Pursuant to a Chugach Operating Policy, non-represented employees, including the executive officers except the Chief Executive Officer, who are terminated by Chugach for reasons unrelated to employee performance are entitled to severance pay for each year or partial year of service as follows: two weeks for each year of service to a maximum of 26 weeks for 13 years or more of service. If Mr. Evans is terminated by Chugach without cause, he will receive a lump sum payment equal to 50 percent of his annual Base Salary payable within 90 days, and the full cost of health and welfare coverage for a period not in excess of six months.
★ ★ ★ ★ ★
#### [Task set]
1: Answer these three questions from the severance passage:
(a) What is the maximum severance under the Chugach Operating Policy, and how many years of service does it take?
(b) What share of his annual Base Salary does Mr. Evans receive if terminated without cause?
(c) For how long is his health and welfare coverage paid?
2: How would you put this sentence from the severance passage into Spanish: "If Mr. Evans is terminated by Chugach without cause, he will receive a lump sum payment equal to 50 percent of his annual Base Salary payable within 90 days, and the full cost of health and welfare coverage for a period not in excess of six months."?
3: Which numbers appear in the severance passage, whether written in words or in digits?

#### [Data extract]
★ ★ ★ ★ ★
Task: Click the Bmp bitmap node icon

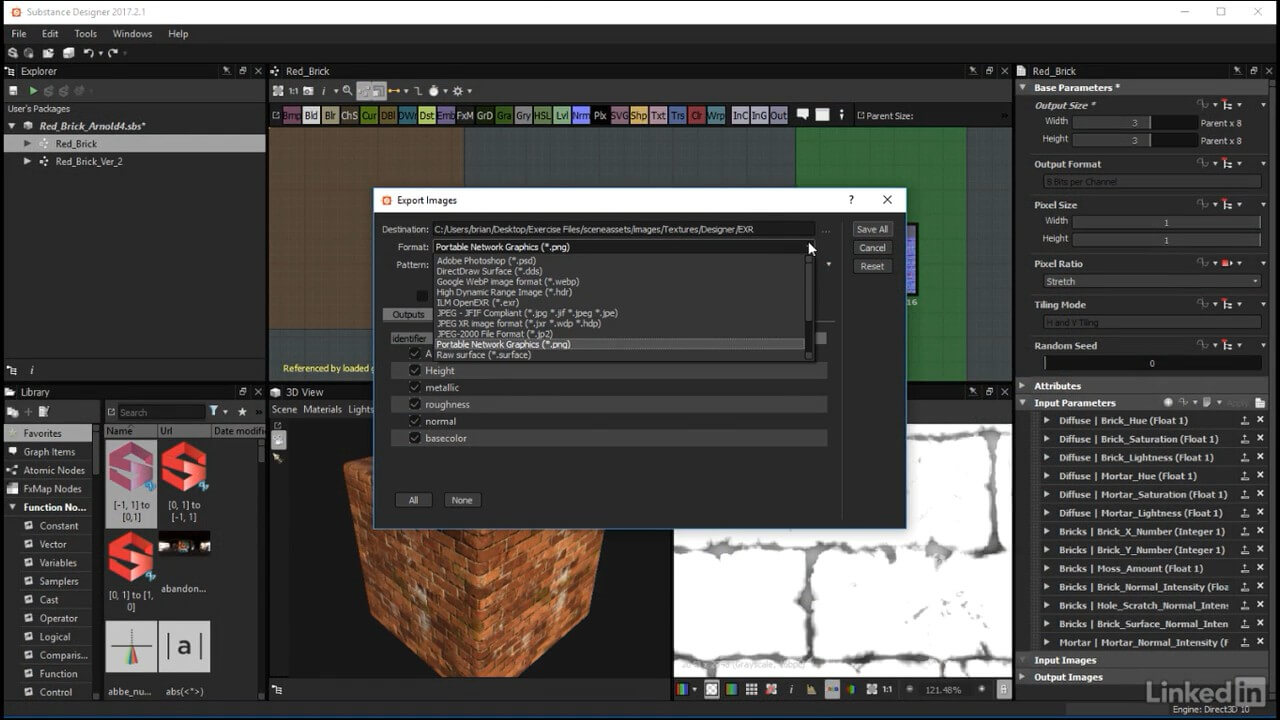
★ ★ ★ ★ ★
#### [Task responses]
1:
(a) 26 weeks, for 13 years or more of service.
(b) 50 percent, paid as a lump sum within 90 days.
(c) No more than six months.

2: Si el Sr. Evans es despedido por Chugach sin causa justificada, recibirá un pago único equivalente al 50 por ciento de su Salario Base anual, pagadero dentro de los 90 días, y el costo total de la cobertura de salud y bienestar por un período que no exceda de seis meses.

3: two, 26, 13, 50, 90, six